*SHORT PROBLEM*
Please swap every "Instruction" in the material below for "Command", and leave everything else unchanged.

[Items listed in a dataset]
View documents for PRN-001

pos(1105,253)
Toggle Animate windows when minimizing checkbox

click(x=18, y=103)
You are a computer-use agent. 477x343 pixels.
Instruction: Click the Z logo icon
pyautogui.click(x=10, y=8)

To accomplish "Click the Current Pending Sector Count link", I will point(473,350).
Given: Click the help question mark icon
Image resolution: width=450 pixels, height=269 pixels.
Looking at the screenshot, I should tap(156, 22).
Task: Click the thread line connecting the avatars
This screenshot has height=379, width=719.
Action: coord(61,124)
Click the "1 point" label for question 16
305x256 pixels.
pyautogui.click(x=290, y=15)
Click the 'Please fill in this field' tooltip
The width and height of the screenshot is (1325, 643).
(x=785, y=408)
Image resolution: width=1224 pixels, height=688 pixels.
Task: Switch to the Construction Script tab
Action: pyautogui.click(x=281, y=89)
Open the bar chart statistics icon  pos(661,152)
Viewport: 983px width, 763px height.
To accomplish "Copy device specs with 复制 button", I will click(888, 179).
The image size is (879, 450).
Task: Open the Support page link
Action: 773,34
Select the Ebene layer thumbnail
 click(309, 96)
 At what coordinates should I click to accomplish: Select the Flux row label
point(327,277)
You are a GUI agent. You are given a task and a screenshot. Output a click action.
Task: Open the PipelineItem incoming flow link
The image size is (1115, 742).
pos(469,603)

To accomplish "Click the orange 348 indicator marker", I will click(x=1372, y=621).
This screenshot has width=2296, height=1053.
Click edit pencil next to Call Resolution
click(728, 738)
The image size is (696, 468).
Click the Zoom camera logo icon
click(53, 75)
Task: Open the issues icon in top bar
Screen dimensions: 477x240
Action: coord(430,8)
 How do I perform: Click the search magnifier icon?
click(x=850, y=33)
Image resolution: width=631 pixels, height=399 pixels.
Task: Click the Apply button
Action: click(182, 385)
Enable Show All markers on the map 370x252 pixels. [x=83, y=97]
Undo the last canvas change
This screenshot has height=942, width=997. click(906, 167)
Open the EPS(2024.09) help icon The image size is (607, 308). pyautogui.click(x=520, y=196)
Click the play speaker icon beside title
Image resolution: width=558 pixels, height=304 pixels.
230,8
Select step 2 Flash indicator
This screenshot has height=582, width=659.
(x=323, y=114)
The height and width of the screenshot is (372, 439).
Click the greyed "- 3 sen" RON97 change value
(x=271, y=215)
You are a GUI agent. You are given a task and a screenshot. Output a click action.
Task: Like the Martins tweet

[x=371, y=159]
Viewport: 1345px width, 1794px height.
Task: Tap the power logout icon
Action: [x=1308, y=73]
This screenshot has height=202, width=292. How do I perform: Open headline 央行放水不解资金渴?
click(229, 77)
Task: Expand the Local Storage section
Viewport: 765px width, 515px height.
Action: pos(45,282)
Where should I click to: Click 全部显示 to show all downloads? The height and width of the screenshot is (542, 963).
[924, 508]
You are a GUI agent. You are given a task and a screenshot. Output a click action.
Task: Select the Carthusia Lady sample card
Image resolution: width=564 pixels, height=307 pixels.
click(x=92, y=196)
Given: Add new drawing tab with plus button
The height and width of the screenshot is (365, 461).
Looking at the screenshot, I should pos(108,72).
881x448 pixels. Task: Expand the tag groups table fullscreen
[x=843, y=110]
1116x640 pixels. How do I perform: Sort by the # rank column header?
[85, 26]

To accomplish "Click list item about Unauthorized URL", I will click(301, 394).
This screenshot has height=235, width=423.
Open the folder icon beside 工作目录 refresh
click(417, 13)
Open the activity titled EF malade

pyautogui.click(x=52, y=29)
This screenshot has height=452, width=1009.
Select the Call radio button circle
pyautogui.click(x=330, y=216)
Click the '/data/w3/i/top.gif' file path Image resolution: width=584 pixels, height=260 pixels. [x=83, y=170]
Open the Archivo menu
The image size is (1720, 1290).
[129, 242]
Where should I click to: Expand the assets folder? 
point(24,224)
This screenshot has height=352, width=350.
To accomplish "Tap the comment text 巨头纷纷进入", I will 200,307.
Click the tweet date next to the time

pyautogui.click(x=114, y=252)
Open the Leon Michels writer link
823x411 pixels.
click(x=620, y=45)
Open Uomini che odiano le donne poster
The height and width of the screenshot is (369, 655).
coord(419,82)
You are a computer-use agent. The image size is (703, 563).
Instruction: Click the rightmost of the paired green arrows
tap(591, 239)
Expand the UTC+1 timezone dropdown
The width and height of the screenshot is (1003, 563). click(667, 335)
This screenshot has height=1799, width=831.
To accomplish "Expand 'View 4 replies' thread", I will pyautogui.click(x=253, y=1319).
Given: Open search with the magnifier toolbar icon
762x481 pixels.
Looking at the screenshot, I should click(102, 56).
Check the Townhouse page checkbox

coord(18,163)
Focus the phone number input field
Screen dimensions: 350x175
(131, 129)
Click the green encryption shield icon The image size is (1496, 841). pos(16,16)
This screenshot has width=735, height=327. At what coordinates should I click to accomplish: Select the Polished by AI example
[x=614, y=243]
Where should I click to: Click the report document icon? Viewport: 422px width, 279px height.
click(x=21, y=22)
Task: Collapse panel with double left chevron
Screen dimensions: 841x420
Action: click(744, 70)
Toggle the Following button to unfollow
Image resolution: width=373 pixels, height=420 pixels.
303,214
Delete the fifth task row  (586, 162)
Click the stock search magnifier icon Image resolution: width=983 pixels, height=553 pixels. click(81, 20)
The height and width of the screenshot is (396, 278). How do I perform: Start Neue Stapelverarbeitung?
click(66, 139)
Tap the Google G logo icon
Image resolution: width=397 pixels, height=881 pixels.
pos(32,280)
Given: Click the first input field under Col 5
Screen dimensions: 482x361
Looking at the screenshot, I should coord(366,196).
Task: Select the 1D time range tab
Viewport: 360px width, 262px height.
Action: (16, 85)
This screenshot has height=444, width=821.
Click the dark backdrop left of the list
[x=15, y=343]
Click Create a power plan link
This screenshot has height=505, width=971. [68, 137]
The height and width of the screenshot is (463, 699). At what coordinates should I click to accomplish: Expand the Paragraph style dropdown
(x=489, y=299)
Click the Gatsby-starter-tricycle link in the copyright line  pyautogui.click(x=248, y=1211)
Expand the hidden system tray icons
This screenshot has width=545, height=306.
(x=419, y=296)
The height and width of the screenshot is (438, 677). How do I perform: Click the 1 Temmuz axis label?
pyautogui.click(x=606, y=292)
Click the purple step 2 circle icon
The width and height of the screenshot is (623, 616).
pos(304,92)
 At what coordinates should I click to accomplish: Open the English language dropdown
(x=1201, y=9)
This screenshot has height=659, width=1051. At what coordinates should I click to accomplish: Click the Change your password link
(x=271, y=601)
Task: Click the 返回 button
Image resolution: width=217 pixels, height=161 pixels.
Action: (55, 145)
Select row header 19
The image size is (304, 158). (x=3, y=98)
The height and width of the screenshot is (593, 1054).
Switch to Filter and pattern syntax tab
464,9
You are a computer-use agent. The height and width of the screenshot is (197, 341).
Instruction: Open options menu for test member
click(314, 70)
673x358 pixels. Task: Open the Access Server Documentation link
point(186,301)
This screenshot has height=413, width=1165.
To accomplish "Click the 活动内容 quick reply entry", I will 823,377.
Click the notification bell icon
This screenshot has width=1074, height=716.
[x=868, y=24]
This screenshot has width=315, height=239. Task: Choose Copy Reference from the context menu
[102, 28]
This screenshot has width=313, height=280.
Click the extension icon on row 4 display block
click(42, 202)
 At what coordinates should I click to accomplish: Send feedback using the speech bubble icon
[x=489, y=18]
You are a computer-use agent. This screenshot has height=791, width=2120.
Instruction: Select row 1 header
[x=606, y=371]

*RESULT OF THIS EXERCISE*
View documents for PRN-001

pos(1105,253)
Toggle Animate windows when minimizing checkbox

click(x=18, y=103)
You are a computer-use agent. 477x343 pixels.
Command: Click the Z logo icon
pyautogui.click(x=10, y=8)

To accomplish "Click the Current Pending Sector Count link", I will point(473,350).
Given: Click the help question mark icon
Image resolution: width=450 pixels, height=269 pixels.
Looking at the screenshot, I should tap(156, 22).
Task: Click the thread line connecting the avatars
This screenshot has height=379, width=719.
Action: coord(61,124)
Click the "1 point" label for question 16
305x256 pixels.
pyautogui.click(x=290, y=15)
Click the 'Please fill in this field' tooltip
The width and height of the screenshot is (1325, 643).
(x=785, y=408)
Image resolution: width=1224 pixels, height=688 pixels.
Task: Switch to the Construction Script tab
Action: pyautogui.click(x=281, y=89)
Open the bar chart statistics icon  pos(661,152)
Viewport: 983px width, 763px height.
To accomplish "Copy device specs with 复制 button", I will click(888, 179).
The image size is (879, 450).
Task: Open the Support page link
Action: 773,34
Select the Ebene layer thumbnail
 click(309, 96)
 At what coordinates should I click to accomplish: Select the Flux row label
point(327,277)
You are a GUI agent. You are given a task and a screenshot. Output a click action.
Task: Open the PipelineItem incoming flow link
The image size is (1115, 742).
pos(469,603)

To accomplish "Click the orange 348 indicator marker", I will click(x=1372, y=621).
This screenshot has width=2296, height=1053.
Click edit pencil next to Call Resolution
click(728, 738)
The image size is (696, 468).
Click the Zoom camera logo icon
click(53, 75)
Task: Open the issues icon in top bar
Screen dimensions: 477x240
Action: coord(430,8)
 How do I perform: Click the search magnifier icon?
click(x=850, y=33)
Image resolution: width=631 pixels, height=399 pixels.
Task: Click the Apply button
Action: click(182, 385)
Enable Show All markers on the map 370x252 pixels. [x=83, y=97]
Undo the last canvas change
This screenshot has height=942, width=997. click(906, 167)
Open the EPS(2024.09) help icon The image size is (607, 308). pyautogui.click(x=520, y=196)
Click the play speaker icon beside title
Image resolution: width=558 pixels, height=304 pixels.
230,8
Select step 2 Flash indicator
This screenshot has height=582, width=659.
(x=323, y=114)
The height and width of the screenshot is (372, 439).
Click the greyed "- 3 sen" RON97 change value
(x=271, y=215)
You are a GUI agent. You are given a task and a screenshot. Output a click action.
Task: Like the Martins tweet

[x=371, y=159]
Viewport: 1345px width, 1794px height.
Task: Tap the power logout icon
Action: [x=1308, y=73]
This screenshot has height=202, width=292. How do I perform: Open headline 央行放水不解资金渴?
click(229, 77)
Task: Expand the Local Storage section
Viewport: 765px width, 515px height.
Action: pos(45,282)
Where should I click to: Click 全部显示 to show all downloads? The height and width of the screenshot is (542, 963).
[924, 508]
You are a GUI agent. You are given a task and a screenshot. Output a click action.
Task: Select the Carthusia Lady sample card
Image resolution: width=564 pixels, height=307 pixels.
click(x=92, y=196)
Given: Add new drawing tab with plus button
The height and width of the screenshot is (365, 461).
Looking at the screenshot, I should pos(108,72).
881x448 pixels. Task: Expand the tag groups table fullscreen
[x=843, y=110]
1116x640 pixels. How do I perform: Sort by the # rank column header?
[85, 26]

To accomplish "Click list item about Unauthorized URL", I will click(301, 394).
This screenshot has height=235, width=423.
Open the folder icon beside 工作目录 refresh
click(417, 13)
Open the activity titled EF malade

pyautogui.click(x=52, y=29)
This screenshot has height=452, width=1009.
Select the Call radio button circle
pyautogui.click(x=330, y=216)
Click the '/data/w3/i/top.gif' file path Image resolution: width=584 pixels, height=260 pixels. [x=83, y=170]
Open the Archivo menu
The image size is (1720, 1290).
[129, 242]
Where should I click to: Expand the assets folder? 
point(24,224)
This screenshot has height=352, width=350.
To accomplish "Tap the comment text 巨头纷纷进入", I will 200,307.
Click the tweet date next to the time

pyautogui.click(x=114, y=252)
Open the Leon Michels writer link
823x411 pixels.
click(x=620, y=45)
Open Uomini che odiano le donne poster
The height and width of the screenshot is (369, 655).
coord(419,82)
You are a computer-use agent. The image size is (703, 563).
Command: Click the rightmost of the paired green arrows
tap(591, 239)
Expand the UTC+1 timezone dropdown
The width and height of the screenshot is (1003, 563). click(667, 335)
This screenshot has height=1799, width=831.
To accomplish "Expand 'View 4 replies' thread", I will pyautogui.click(x=253, y=1319).
Given: Open search with the magnifier toolbar icon
762x481 pixels.
Looking at the screenshot, I should click(102, 56).
Check the Townhouse page checkbox

coord(18,163)
Focus the phone number input field
Screen dimensions: 350x175
(131, 129)
Click the green encryption shield icon The image size is (1496, 841). pos(16,16)
This screenshot has width=735, height=327. At what coordinates should I click to accomplish: Select the Polished by AI example
[x=614, y=243]
Where should I click to: Click the report document icon? Viewport: 422px width, 279px height.
click(x=21, y=22)
Task: Collapse panel with double left chevron
Screen dimensions: 841x420
Action: click(744, 70)
Toggle the Following button to unfollow
Image resolution: width=373 pixels, height=420 pixels.
303,214
Delete the fifth task row  (586, 162)
Click the stock search magnifier icon Image resolution: width=983 pixels, height=553 pixels. click(81, 20)
The height and width of the screenshot is (396, 278). How do I perform: Start Neue Stapelverarbeitung?
click(66, 139)
Tap the Google G logo icon
Image resolution: width=397 pixels, height=881 pixels.
pos(32,280)
Given: Click the first input field under Col 5
Screen dimensions: 482x361
Looking at the screenshot, I should coord(366,196).
Task: Select the 1D time range tab
Viewport: 360px width, 262px height.
Action: (16, 85)
This screenshot has height=444, width=821.
Click the dark backdrop left of the list
[x=15, y=343]
Click Create a power plan link
This screenshot has height=505, width=971. [68, 137]
The height and width of the screenshot is (463, 699). At what coordinates should I click to accomplish: Expand the Paragraph style dropdown
(x=489, y=299)
Click the Gatsby-starter-tricycle link in the copyright line  pyautogui.click(x=248, y=1211)
Expand the hidden system tray icons
This screenshot has width=545, height=306.
(x=419, y=296)
The height and width of the screenshot is (438, 677). How do I perform: Click the 1 Temmuz axis label?
pyautogui.click(x=606, y=292)
Click the purple step 2 circle icon
The width and height of the screenshot is (623, 616).
pos(304,92)
 At what coordinates should I click to accomplish: Open the English language dropdown
(x=1201, y=9)
This screenshot has height=659, width=1051. At what coordinates should I click to accomplish: Click the Change your password link
(x=271, y=601)
Task: Click the 返回 button
Image resolution: width=217 pixels, height=161 pixels.
Action: (55, 145)
Select row header 19
The image size is (304, 158). (x=3, y=98)
The height and width of the screenshot is (593, 1054).
Switch to Filter and pattern syntax tab
464,9
You are a computer-use agent. The height and width of the screenshot is (197, 341).
Command: Open options menu for test member
click(314, 70)
673x358 pixels. Task: Open the Access Server Documentation link
point(186,301)
This screenshot has height=413, width=1165.
To accomplish "Click the 活动内容 quick reply entry", I will 823,377.
Click the notification bell icon
This screenshot has width=1074, height=716.
[x=868, y=24]
This screenshot has width=315, height=239. Task: Choose Copy Reference from the context menu
[102, 28]
This screenshot has width=313, height=280.
Click the extension icon on row 4 display block
click(42, 202)
 At what coordinates should I click to accomplish: Send feedback using the speech bubble icon
[x=489, y=18]
You are a computer-use agent. This screenshot has height=791, width=2120.
Command: Select row 1 header
[x=606, y=371]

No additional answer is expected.